Robinson hears EDM in certain tangible qualities of pop music today—things listeners take for granted, from the way drums are sequenced to how vocals are manipulated. “Just before the 2010s, you had songs like Kesha’s ‘TiK ToK’ and Lady Gaga’s ‘Just Dance’ and ‘Poker Face’ on the radio, as well as R&B artists doing these one-off dance tracks,” he says. “A lot of those songs sounded to me like they were being produced by people who didn’t have a lot of experience with electronic music production. It was such a funny period because it was so obvious that this commercial electronic music sound was going to pop off, but they were still having the old guard of producers make the tracks. Now, it’s clear that so many of today’s big pop tunes are made by people who got their chops making EDM tracks and following YouTube tutorials.”
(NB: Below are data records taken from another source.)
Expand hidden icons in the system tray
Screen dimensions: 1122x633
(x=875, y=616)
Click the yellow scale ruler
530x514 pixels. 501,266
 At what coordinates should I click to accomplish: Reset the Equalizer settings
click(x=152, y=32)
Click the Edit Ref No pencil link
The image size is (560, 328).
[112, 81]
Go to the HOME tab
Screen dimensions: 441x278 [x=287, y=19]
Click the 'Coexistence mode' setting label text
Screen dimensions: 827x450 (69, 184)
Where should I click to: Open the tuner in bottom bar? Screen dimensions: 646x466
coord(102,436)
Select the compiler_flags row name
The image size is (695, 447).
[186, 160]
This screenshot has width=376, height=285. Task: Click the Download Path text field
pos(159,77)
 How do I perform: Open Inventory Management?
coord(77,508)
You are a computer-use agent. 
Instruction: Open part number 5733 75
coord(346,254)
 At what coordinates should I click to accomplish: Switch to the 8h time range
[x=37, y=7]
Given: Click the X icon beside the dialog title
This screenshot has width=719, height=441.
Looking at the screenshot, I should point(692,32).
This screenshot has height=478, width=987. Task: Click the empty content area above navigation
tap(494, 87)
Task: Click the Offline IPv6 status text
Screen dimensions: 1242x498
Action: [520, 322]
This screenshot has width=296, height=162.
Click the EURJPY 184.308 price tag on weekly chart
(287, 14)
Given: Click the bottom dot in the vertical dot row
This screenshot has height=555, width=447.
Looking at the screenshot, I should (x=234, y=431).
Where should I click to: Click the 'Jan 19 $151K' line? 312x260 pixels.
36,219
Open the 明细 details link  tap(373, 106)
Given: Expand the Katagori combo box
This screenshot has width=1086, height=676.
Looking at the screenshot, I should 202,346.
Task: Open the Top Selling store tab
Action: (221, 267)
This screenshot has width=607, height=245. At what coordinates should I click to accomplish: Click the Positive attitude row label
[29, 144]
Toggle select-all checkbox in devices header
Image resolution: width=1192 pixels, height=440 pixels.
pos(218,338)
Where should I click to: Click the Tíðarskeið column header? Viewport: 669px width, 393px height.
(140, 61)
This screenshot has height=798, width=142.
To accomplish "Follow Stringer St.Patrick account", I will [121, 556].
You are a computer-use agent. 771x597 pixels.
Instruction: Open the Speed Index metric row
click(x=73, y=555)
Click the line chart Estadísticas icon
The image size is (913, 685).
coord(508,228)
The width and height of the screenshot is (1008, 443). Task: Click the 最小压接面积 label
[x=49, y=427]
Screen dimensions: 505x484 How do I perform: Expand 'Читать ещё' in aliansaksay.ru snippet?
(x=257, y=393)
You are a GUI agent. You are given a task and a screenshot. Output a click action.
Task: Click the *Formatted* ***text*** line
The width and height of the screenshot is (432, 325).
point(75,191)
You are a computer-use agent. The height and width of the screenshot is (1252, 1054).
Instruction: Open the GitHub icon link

Whatever your feelings on EDM may be, its influence on the 2010s feels impossible to overstate, and the next decade looks no different. Many of the genre’s most talented practitioners have graduated from crafting festival bangers to working with some of the most interesting pop artists of our time. There’s Diplo of course, who has produced for Beyoncé and countless others. More recently, Skrillex and Kenny Beats, the in-demand rap beatmaker who also cut his teeth in the EDM circuit, worked on FKA twigs’ meticulous new album, MAGDALENE. Frank Ocean’s first new song in two years, the recent “DHL,” was co-produced by Boys Noize in the techno maven’s Berlin studio. And A.G. Cook and his EDM-adjacent PC Music sound have helped to steer Charli XCX into even more thrillingly synthetic directions.
Despite these developments, the stigma around “EDM” lingers. Its crassest commercial aspects—the live shows where the performer is effectively just pressing play, the Vegas nightclubs where much of the audience couldn’t care less about the music—have outlived the reign of any single subgenre or style. But every year, more and more of those cultural connotations fade away, leaving only Twitter jokes and the music itself. “The hype is different, but we know it’s not dead,” says Skrillex. “Passion falls through from the top to the bottom—scenes die when the artists don’t have the energy for it. And so, EDM is only dead when DJ Snake, Tiësto, Richie Hawtin, Guy Gerber, Todd Terry, Boys Noize, Flume, Disclosure, Major Lazer, Diplo, and a bunch of others stop. A lot of people would have to quit music before EDM is done.”